Here we train our first version of the GAN.



## Initialize Wave-U-Net

We start by loading the necessary packages

In [None]:
# Import same packages as the train script in Wave-U-Net-Pytorch
import argparse
import os
import time
from functools import partial

import torch 
import pickle
import numpy as np

import torch.nn as nn
from torch.utils.tensorboard import SummaryWriter
from torch.optim import Adam
from tqdm import tqdm

# add a path to Wave-U-Net
import sys
sys.path.append('Wave-U-Net-Pytorch')

import model.utils as model_utils
import utils
from model.waveunet import Waveunet


We define the parameters of the model.

In [2]:
model_config = {
    "num_inputs": 256,               # 128 mel bins per spectrogram, but we have to spectrograms
    "num_outputs": 128,              # Output also has 128 mel bins
    "num_channels": [256*2, 256*4, 256*8],    # Example channel progression
    "instruments": ["vocal"],        # Only output vocal, so no music branch
    "kernel_size": 3,                # Must be odd
    "target_output_size": 256,       # Desired output time frames (post-processing may crop)
    "conv_type": "normal",           # Set to "normal" to meet assertion requirements
    "res": "fixed",                  # Use fixed resampling
    "separate": False,                # Separate branch for vocal
    "depth": 1,                      # Number of conv layers per block
    "strides": 2                   # Down/up-sampling stride
}

Using valid convolutions with 289 inputs and 257 outputs
input_size (length of input): 289
num_inputs (number of channels in the input): 256


Load the model, check how much GPU memory it will use during training, and print a summary of the model.

In [4]:
# summary(generator, input_size=(generator.num_inputs,  generator.input_size))import torch
from torch.optim import Adam
from torch.nn import L1Loss

from torchsummary import summary

# Ensure that you have a CUDA-enabled device
device = torch.device("cuda" if torch.cuda.is_available() else "cpu")

# Instantiate and move the model to GPU
generator = Waveunet(**model_config).to(device)

# Set up a dummy optimizer and loss function
optimizer = Adam(generator.parameters(), lr=1e-3)
loss_fn = L1Loss()

# Define a dummy batch size
batch_size = 256

# Create a dummy input tensor with the required shape
# model.num_inputs corresponds to the number of channels (256 in your config)
# model.input_size is the computed length (353, for instance)
dummy_input = torch.randn(batch_size, generator.num_inputs, generator.input_size, device=device)

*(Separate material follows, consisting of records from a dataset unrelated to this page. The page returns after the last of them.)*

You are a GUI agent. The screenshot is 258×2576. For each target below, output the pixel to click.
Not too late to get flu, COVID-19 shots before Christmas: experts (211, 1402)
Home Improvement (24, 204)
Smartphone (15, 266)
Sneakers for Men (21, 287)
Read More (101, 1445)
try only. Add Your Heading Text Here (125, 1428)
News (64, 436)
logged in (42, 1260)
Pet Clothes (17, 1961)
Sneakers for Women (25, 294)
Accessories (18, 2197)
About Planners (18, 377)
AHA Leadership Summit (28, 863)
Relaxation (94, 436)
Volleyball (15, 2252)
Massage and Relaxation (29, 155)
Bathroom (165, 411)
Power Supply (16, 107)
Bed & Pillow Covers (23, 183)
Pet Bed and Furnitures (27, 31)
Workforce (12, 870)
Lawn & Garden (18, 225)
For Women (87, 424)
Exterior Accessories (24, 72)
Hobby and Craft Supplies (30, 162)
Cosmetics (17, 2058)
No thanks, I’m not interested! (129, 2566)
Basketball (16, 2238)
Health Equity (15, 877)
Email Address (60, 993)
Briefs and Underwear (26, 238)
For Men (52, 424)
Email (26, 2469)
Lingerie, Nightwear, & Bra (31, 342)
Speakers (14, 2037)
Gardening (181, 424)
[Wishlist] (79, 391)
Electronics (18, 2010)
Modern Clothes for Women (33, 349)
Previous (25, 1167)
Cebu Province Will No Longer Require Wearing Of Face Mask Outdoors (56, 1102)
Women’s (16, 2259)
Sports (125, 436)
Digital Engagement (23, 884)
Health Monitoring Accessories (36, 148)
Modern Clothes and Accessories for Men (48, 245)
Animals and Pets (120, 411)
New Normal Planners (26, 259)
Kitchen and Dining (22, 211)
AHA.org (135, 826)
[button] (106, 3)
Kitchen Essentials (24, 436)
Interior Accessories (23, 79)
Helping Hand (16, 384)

# Create a dummy target tensor with the shape that your model outputs.
# For a single output branch (vocal), the output shape should be:
# (batch_size, num_outputs, model.output_size)
# model.num_outputs is 128 and model.output_size is computed (257 in your case)
dummy_target = torch.randn(batch_size, generator.num_outputs, generator.output_size, device=device)

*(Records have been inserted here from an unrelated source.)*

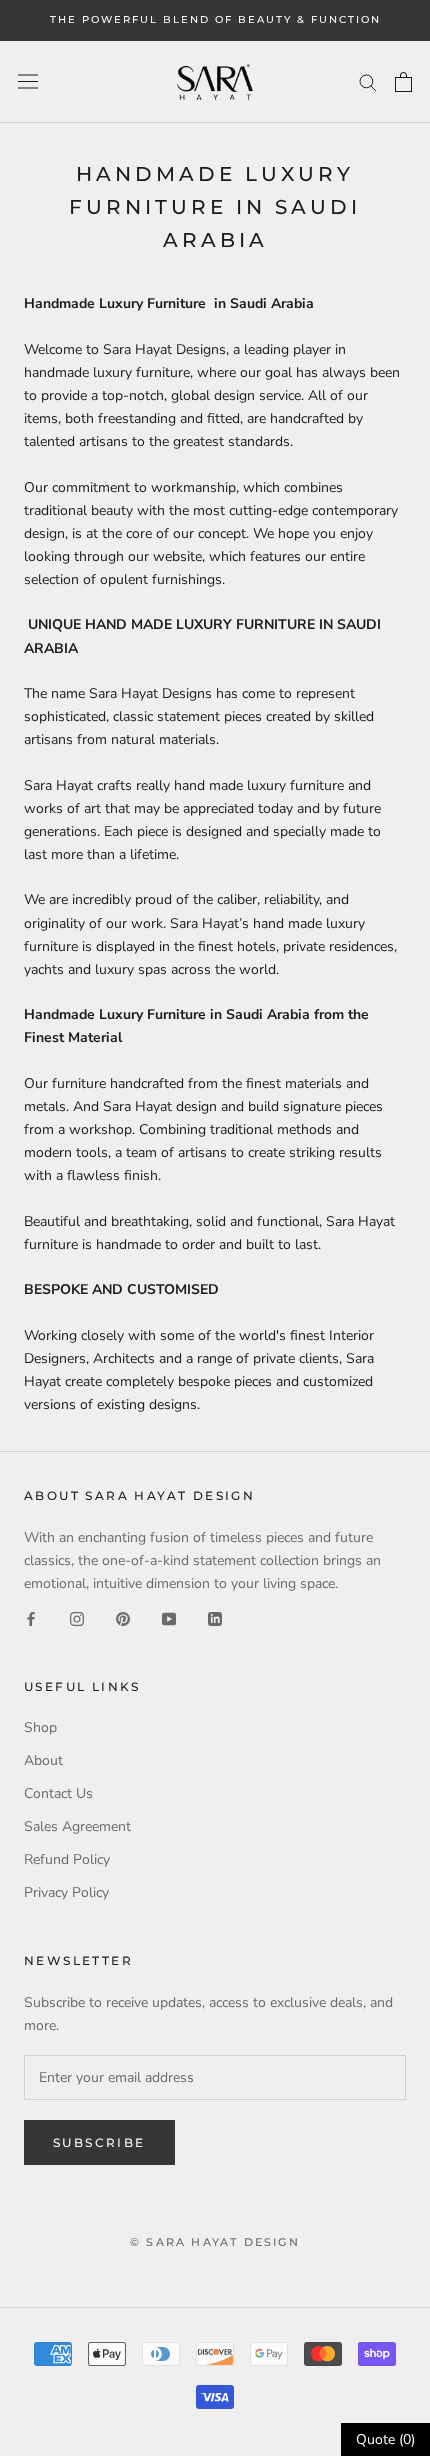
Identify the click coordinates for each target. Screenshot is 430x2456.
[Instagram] (77, 1617)
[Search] (368, 81)
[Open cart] (403, 82)
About (43, 1760)
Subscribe (99, 2142)
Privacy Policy (66, 1892)
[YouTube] (169, 1617)
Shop (40, 1727)
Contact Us (58, 1793)
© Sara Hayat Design (215, 2242)
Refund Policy (67, 1859)
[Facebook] (31, 1617)
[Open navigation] (28, 81)
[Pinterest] (123, 1617)
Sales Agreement (77, 1826)
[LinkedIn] (215, 1617)
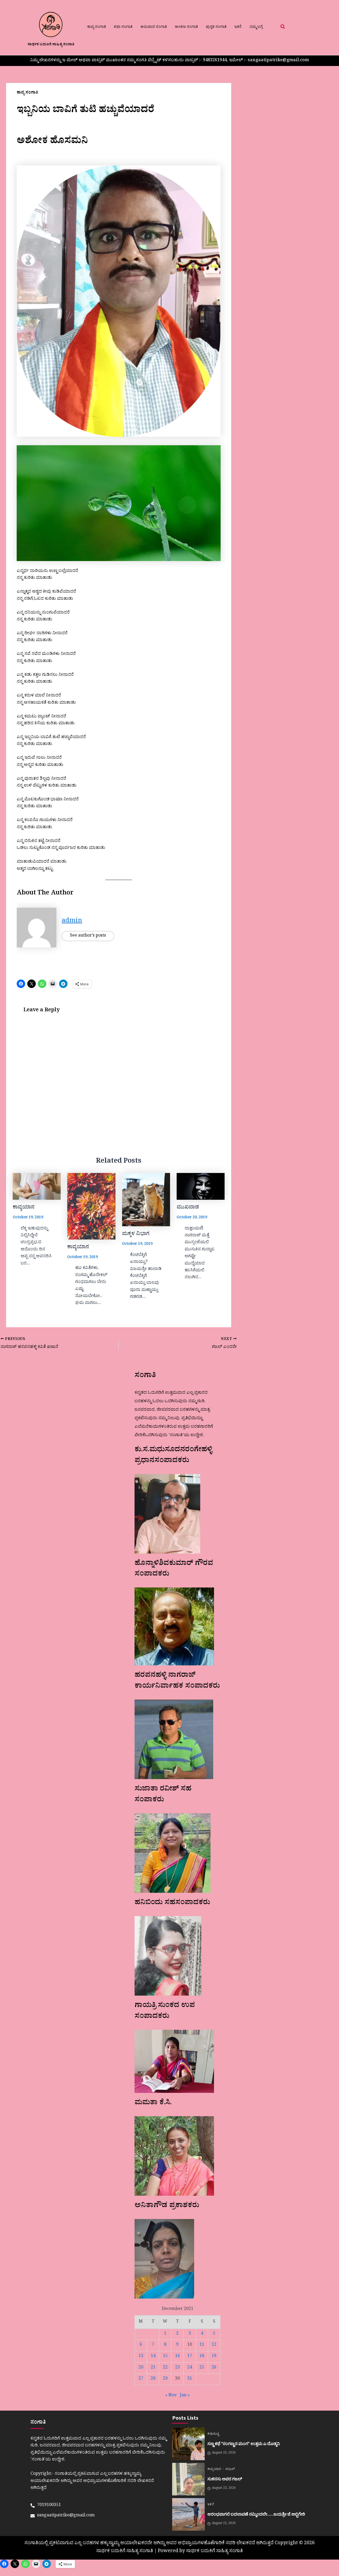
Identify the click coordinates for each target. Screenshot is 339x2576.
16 (177, 2356)
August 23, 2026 (224, 2453)
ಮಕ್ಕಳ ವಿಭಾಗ (135, 1234)
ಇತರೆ (238, 27)
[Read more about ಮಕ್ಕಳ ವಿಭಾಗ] (146, 1200)
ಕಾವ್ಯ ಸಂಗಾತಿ (96, 27)
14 (153, 2356)
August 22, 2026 (224, 2523)
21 (153, 2368)
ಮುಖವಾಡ (188, 1208)
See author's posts (88, 936)
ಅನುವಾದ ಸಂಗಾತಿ (153, 27)
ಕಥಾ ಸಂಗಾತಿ (123, 27)
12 (214, 2345)
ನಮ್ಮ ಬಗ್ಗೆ (256, 27)
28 (153, 2379)
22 (165, 2368)
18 (201, 2356)
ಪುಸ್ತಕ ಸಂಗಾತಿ (216, 27)
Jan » (185, 2395)
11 (201, 2345)
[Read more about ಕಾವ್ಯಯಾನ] (37, 1186)
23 (177, 2368)
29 (165, 2379)
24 (189, 2368)
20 (141, 2368)
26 (214, 2368)
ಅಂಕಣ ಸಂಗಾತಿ (186, 27)
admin (72, 921)
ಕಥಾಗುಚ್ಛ (213, 2434)
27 (141, 2379)
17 (189, 2356)
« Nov (171, 2395)
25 (201, 2368)
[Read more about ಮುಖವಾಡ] (201, 1186)
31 (189, 2379)
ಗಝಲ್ (230, 2469)
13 (141, 2356)
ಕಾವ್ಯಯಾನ (23, 1208)
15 (165, 2356)
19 (214, 2356)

# Reset GPU peak memory stats
torch.cuda.reset_peak_memory_stats(device)

# Run a single forward and backward pass
optimizer.zero_grad()
# If separate is False, the model returns a dictionary; pass the correct key.
output = generator(dummy_input)["vocal"]
loss = loss_fn(output, dummy_target)
loss.backward()
optimizer.step()

# Retrieve GPU memory stats
peak_memory = torch.cuda.max_memory_allocated(device)
current_memory = torch.cuda.memory_allocated(device)
print("Peak GPU memory allocated (bytes):", peak_memory)
print("Current GPU memory allocated (bytes):", current_memory)

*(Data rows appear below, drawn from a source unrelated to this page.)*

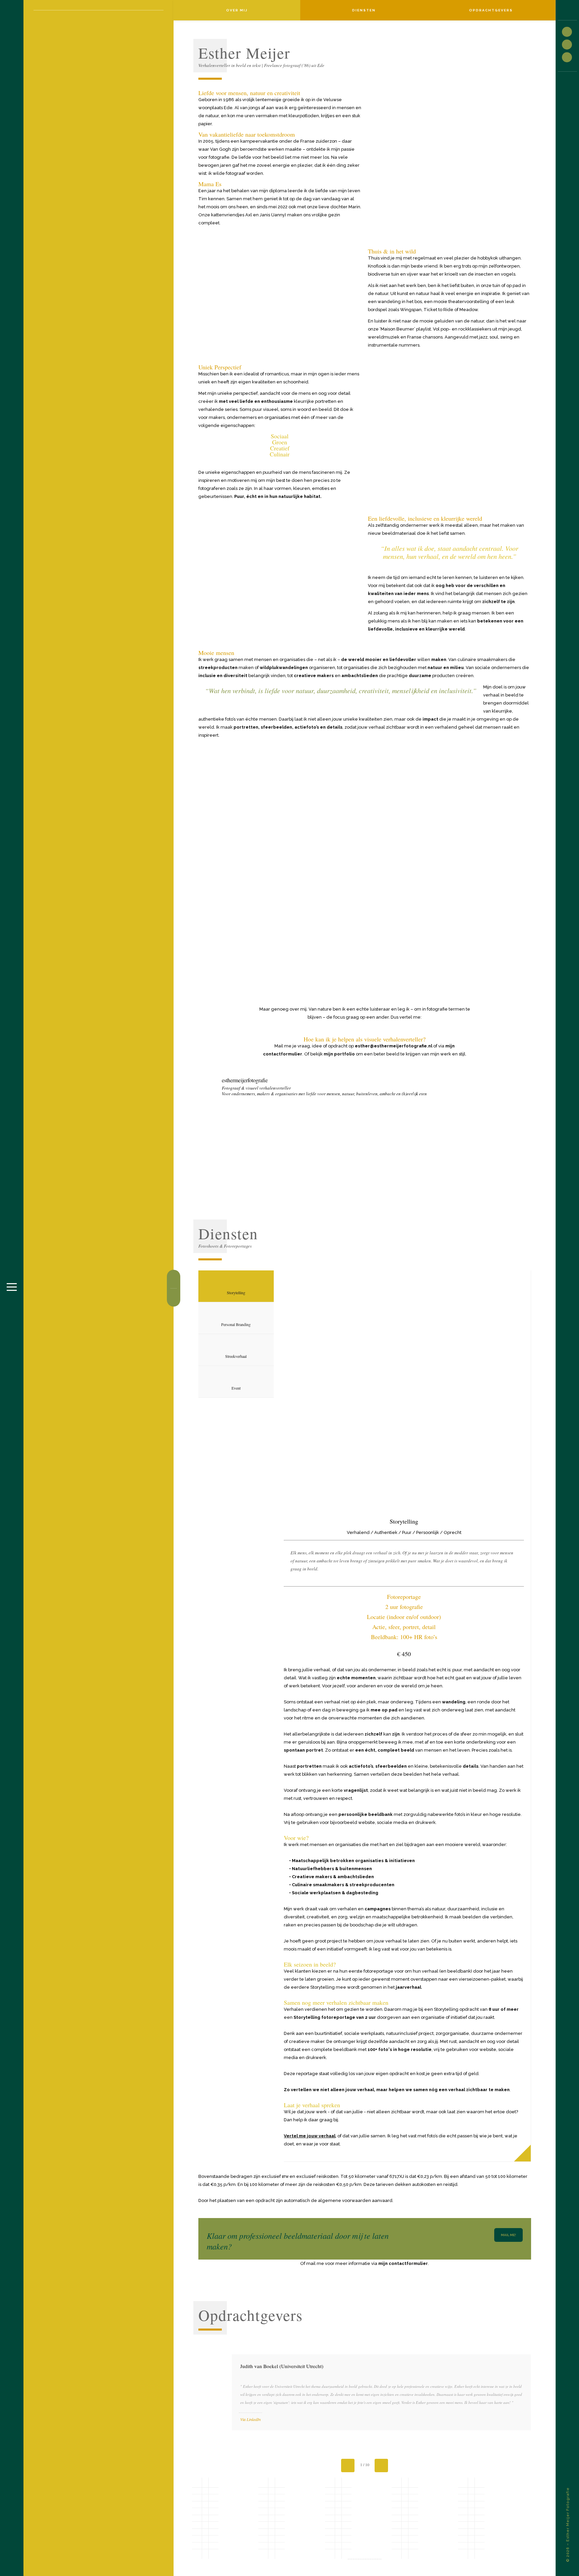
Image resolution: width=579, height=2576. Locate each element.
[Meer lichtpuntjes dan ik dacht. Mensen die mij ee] (297, 1137)
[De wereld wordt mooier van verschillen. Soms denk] (365, 1137)
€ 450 (404, 1654)
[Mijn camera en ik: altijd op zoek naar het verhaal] (432, 1137)
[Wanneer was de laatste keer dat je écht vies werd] (499, 1137)
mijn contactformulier (403, 2263)
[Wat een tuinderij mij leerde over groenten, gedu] (230, 1137)
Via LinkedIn (250, 2419)
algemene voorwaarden (344, 2200)
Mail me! (508, 2235)
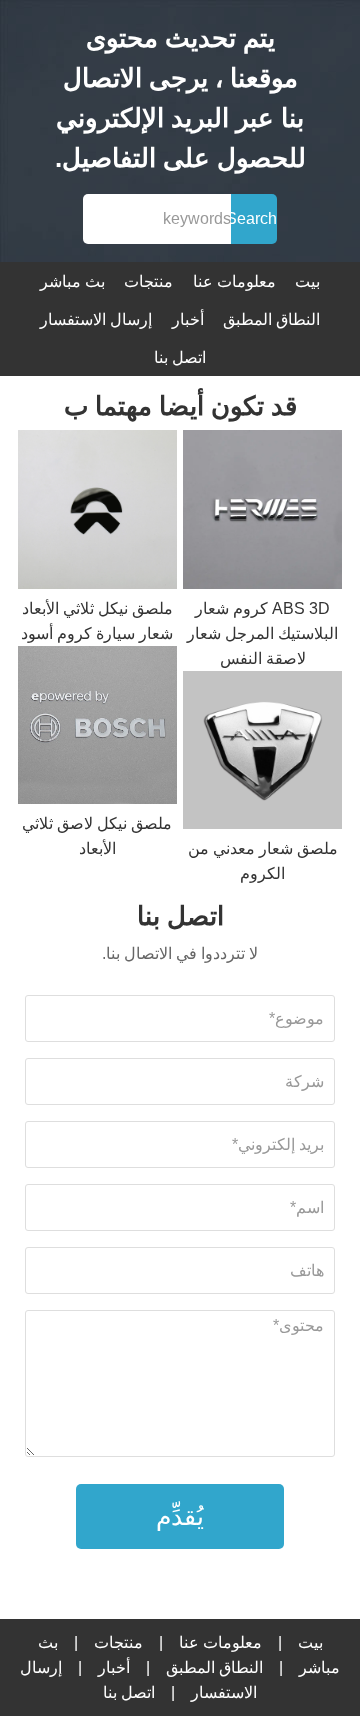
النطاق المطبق (271, 319)
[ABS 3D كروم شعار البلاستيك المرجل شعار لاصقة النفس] (262, 513)
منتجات (148, 281)
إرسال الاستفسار (96, 319)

# Optionally, print a detailed memory summary
print(torch.cuda.memory_summary(device=device))


summary(generator, input_size=(generator.num_inputs,  generator.input_size))


Using valid convolutions with 289 inputs and 257 outputs
Peak GPU memory allocated (bytes): 6275877376
Current GPU memory allocated (bytes): 783944192
|                  PyTorch CUDA memory summary, device ID 0                 |
|---------------------------------------------------------------------------|
|            CUDA OOMs: 0            |        cudaMalloc retries: 0         |
|        Metric         | Cur Usage  | Peak Usage | Tot Alloc  | Tot Freed  |
|---------------------------------------------------------------------------|
| Allocated memory      | 765570 KiB |   5985 MiB |  24314 MiB |  23567 MiB |
|       from large pool | 764032 KiB |   5984 MiB |  24312 MiB |  23566 MiB |
|       from small pool |   1538 KiB |      1 MiB |      2 MiB |      0 MiB |
|---------------------------------------------------------------------------|
| Active memory         | 765570 KiB |   5985 MiB |  24314 MiB |  23567 MiB |
|       from large pool | 764032 KiB |   5984 MiB |  24312 MiB |  235

Optionally compile the model to potentially decrease training time.

In [6]:
generator = torch.compile(generator, mode='max-autotune')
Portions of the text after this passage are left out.